**Aim of the task**
Although the entries contain pictures, copy only their text, exactly as written.

- Opening Delimiter -

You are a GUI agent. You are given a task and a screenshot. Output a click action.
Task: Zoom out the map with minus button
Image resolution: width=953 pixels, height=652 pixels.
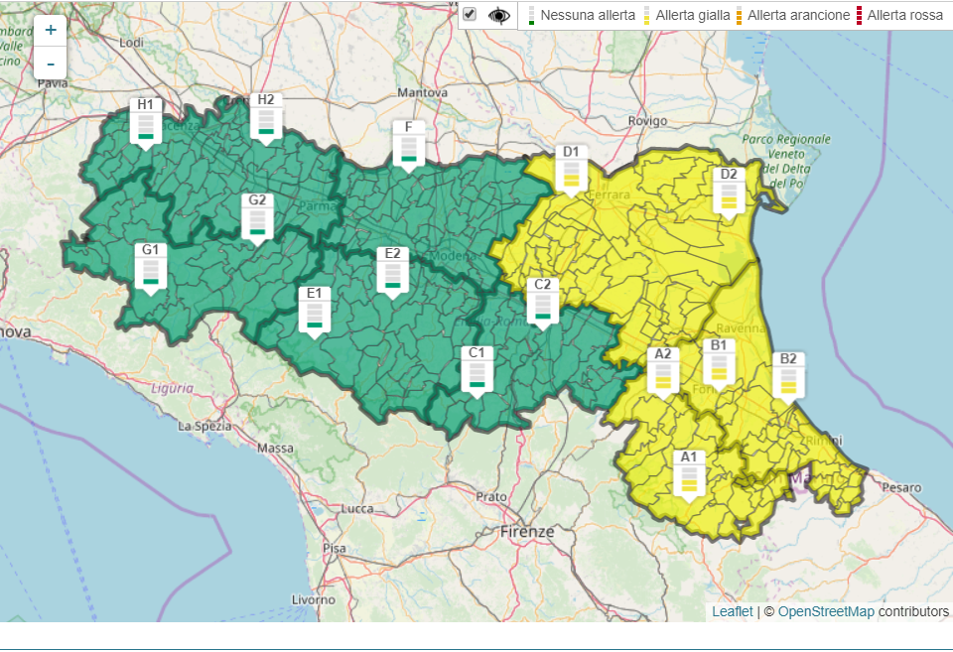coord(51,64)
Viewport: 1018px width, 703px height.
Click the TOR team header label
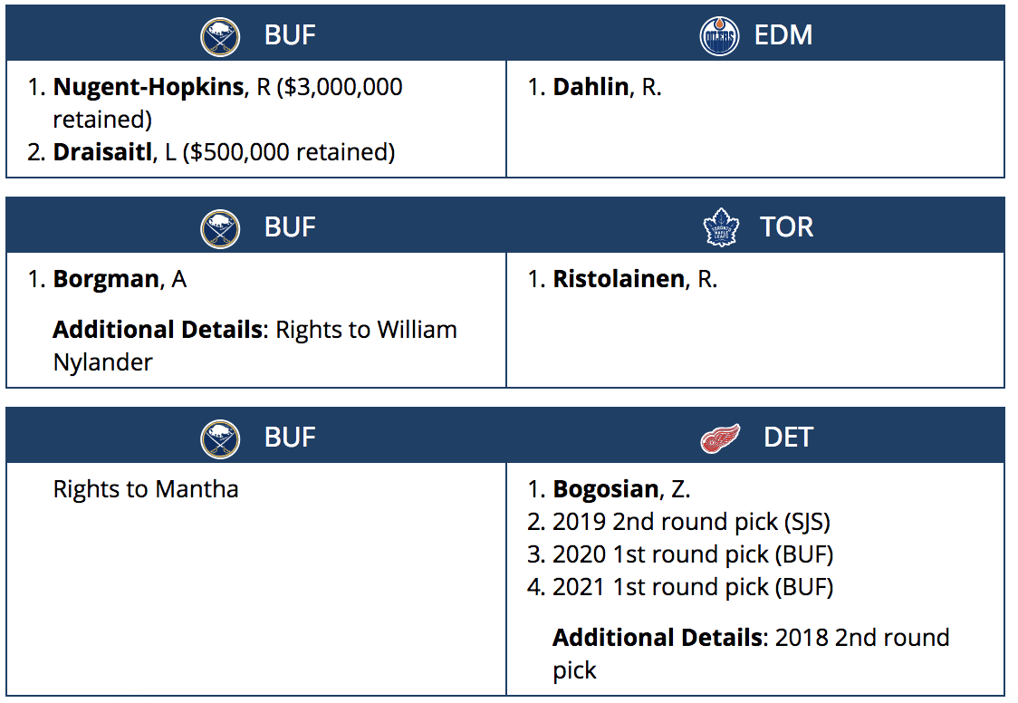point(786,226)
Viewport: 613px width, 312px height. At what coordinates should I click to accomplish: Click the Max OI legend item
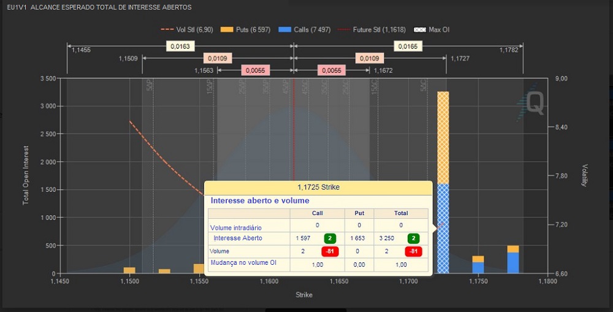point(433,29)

- Closing Delimiter -

**Answer**
You are a GUI agent. You are given a task and a screenshot. Output a click action.
Task: Zoom out the map with minus button
Image resolution: width=953 pixels, height=652 pixels.
coord(51,64)
Viewport: 1018px width, 703px height.
Click the TOR team header label
point(786,226)
Viewport: 613px width, 312px height. At what coordinates should I click to accomplish: Click the Max OI legend item
point(433,29)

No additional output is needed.